Jesus and Moses were playing golf one day on the Old Course at St Andrews. This course has a burn (stream) that runs through the course, and on the first hole Moses expressed his doubts that Jesus could make the shot over the burn that protects the green.

“Watch this, Moses, I think I can do it,” exclaimed Jesus. “I’ve seen Seve Ballesteros make this shot, and if Seve Ballesteros can do it, then so can I.”

Moses rolled his eyes and let Jesus try. Sure enough, the ball splashed into the water. Moses parted the water for Jesus, who went in to retrieve his ball.

Jesus, however, was not ready to give up.

“I know I can do this, Moses – I’ve seen Seve Ballesteros do it, and if he can do it, then so can I.”

True to form, however, Jesus’ ball ended up back in the water. Moses parted the water, and Jesus went in to retrieve the ball.

“Look, Jesus,” said Moses. “Try again if you like, but I’m not parting the water for you again.”

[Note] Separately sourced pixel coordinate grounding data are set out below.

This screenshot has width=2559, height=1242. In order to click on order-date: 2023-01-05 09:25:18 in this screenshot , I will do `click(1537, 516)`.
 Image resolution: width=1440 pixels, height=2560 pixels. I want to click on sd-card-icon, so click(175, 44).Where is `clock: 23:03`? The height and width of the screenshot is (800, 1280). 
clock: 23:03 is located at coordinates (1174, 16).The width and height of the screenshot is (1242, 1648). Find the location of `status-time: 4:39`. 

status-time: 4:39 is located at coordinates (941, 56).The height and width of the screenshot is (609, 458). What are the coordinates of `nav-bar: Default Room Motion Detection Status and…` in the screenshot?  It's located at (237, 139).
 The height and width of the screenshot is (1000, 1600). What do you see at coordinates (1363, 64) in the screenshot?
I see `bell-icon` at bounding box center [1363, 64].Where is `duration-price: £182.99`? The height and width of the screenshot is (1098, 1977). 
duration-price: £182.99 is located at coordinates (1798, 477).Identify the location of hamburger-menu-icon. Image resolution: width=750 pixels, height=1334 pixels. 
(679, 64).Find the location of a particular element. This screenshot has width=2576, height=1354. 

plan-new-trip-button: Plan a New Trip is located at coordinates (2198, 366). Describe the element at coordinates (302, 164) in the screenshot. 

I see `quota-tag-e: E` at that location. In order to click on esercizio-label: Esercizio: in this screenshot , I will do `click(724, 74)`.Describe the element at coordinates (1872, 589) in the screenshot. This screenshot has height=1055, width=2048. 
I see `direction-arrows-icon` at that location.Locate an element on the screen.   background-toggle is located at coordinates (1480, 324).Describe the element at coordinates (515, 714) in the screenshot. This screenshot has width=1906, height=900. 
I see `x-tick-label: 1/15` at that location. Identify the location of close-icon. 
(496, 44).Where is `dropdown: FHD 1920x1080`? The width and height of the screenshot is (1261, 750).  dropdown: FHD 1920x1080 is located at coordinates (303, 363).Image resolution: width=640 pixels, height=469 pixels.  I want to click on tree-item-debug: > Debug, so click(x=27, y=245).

“Fair enough, Moses,” said Jesus. “But you know, I’ve seen Seve Ballesteros make this shot, and if Seve Ballesteros can do it, then so can I.”

Once again, Jesus’ ball was in the water. Jesus proceeded to walk upon the water to get it.

Another group of golfers came up behind Moses and saw Jesus walking on the water. “Holy Cow!” one of them said to Moses. “Who does that guy think he is? Jesus ?”

“No,” said Moses, rolling his eyes. “He thinks he’s Seve Ballesteros.”